Introduction to Statistics for A Level Biology

Statistics is an aspect of Biology which can be intimidating for students who find maths challenging.  This need not be the case if you concentrate on what you need to know, rather than allowing yourself to get bogged down in mathematical detail.  What follows is, therefore, an attempt to help A Level Biologists become more comfortable with what they need to know about this subject.

On this page you can find useful hints on:
•  Why we use statistics
•  How we measure probability
•  Which stats tests to use – when and why
•  How to interpret your stats results

 

Why do we use statistics?

When we carry out a biological investigation, we will often end up with a lot of figures which we need to be able to interpret.  For example, we might have measured the heights of a sample of crop plants from two fields which had received different doses of fertilizer, to see if the fertilizer increases the growth of the plant.  We might well find that the average height from one field is greater than the other, but there is likely to be some overlap in individual plants from across the two fields.  Very rarely will we find that every measurement from one sample is greater than every measurement from the other.  There are two possible explanations for the difference in average height that we have found:

1.   There may be a real difference between the two crops.
2.   The crops may in fact be the same size, and the difference we have found is due to chance since we
have only taken a sample from each field – we just so happened to only measure the tallest crops in one
field and the smallest crops in the other.

We need to be able to distinguish between these two possibilities, and this is where statistical tests come to our aid.

Statistical tests are used to tell us how likely it is that our results are due to chance.

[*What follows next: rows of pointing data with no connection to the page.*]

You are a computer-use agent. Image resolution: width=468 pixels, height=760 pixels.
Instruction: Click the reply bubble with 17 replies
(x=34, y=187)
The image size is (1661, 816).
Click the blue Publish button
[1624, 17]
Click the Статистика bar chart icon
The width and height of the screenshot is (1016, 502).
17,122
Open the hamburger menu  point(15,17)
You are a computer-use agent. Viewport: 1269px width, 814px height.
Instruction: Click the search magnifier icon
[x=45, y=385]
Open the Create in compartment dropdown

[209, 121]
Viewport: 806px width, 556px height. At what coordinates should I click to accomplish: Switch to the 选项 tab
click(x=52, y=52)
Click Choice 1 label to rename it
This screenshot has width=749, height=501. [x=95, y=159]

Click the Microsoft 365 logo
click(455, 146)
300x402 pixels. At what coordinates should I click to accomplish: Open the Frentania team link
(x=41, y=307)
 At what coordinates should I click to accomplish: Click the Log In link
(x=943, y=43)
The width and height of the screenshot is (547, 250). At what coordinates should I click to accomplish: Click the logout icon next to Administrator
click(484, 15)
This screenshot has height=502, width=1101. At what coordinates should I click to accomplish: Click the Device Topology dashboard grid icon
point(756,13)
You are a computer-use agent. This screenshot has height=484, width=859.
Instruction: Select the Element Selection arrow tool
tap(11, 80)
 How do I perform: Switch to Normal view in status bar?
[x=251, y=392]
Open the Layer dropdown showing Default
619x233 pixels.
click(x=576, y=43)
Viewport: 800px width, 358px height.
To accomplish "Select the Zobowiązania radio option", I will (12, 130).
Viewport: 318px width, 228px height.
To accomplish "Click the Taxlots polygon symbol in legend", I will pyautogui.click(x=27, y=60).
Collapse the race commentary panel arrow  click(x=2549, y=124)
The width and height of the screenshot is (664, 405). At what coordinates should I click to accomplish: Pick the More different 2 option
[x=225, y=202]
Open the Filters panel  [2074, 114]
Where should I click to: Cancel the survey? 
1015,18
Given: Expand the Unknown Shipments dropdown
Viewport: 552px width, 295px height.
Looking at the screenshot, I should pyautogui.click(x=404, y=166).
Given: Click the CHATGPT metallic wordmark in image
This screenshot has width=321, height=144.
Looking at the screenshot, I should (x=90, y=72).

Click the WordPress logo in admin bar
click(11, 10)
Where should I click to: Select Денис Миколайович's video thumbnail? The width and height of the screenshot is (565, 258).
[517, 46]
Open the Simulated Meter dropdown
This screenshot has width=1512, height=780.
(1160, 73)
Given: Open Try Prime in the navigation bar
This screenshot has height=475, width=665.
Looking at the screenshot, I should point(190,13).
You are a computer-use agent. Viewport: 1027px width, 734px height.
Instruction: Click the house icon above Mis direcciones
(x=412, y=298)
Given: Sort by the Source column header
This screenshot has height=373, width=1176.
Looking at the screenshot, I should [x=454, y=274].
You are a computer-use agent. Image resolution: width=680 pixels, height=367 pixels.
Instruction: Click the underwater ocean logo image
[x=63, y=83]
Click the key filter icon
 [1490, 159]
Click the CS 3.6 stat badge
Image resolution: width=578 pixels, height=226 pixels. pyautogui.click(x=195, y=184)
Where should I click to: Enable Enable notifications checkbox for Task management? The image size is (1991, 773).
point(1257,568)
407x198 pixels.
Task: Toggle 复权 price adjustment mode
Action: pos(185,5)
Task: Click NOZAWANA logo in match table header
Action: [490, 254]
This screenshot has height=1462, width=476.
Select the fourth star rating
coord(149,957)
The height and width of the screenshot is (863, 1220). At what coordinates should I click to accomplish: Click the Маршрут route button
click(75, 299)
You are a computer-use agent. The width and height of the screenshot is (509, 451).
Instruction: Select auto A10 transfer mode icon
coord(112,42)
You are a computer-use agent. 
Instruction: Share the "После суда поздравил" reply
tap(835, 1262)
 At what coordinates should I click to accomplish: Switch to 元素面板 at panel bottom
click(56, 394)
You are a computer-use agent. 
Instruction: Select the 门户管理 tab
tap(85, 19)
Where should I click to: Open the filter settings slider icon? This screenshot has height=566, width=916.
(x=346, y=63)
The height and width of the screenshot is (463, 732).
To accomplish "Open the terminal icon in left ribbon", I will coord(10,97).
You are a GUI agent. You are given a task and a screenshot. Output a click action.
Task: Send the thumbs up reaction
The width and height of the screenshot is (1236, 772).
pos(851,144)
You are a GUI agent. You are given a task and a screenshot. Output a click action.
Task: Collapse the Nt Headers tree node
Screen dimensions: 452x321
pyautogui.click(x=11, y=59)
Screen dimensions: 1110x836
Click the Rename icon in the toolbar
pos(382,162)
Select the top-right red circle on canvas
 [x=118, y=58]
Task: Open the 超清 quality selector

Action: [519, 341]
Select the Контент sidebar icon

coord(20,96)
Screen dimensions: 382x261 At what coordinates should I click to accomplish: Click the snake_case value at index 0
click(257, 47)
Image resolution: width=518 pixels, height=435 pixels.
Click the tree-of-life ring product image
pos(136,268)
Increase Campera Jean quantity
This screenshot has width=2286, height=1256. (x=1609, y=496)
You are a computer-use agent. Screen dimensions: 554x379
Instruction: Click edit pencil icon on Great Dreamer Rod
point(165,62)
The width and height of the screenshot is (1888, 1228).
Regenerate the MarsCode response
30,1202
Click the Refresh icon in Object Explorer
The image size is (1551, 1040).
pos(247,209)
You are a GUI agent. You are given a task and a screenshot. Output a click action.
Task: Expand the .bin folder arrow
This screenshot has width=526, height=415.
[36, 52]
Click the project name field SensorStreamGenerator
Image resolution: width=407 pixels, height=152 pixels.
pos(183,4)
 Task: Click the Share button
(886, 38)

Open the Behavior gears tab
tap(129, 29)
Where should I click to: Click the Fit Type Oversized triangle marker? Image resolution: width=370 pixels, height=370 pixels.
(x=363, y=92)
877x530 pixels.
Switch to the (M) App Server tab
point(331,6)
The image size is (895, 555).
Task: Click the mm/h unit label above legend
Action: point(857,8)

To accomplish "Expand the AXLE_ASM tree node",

Stats tests enable us to calculate the probability that our results are real or due to chance.

 

How do I measure probability?

Probability is normally measured on a scale from 0 – 1, where 0 represents impossibility and 1 represents certainty. The probability that our results are due to chance could take any value between 0 and 1.  We need to agree on what level of probability we are going to accept before we decide that the difference is real.  For most purposes, and certainly for A Level Biology, the level which is conventionally chosen is that the probability that our result is due to chance should be no more than 0.05.  This means that there is only a 1 in 20, or 5% probability that the difference we have seen is due to chance

  •   We can be 95% confident that our results are real – there is a high chance that something really is   going on!

At this point, we say that the difference is statistically significant. We have not proved that one crop is taller than the other, but we will now proceed on the assumption that this is the case.

 

How do I know which test to use?

Different statistical tests are used in different circumstances. There are a few steps to go through to tell you what test you should be using.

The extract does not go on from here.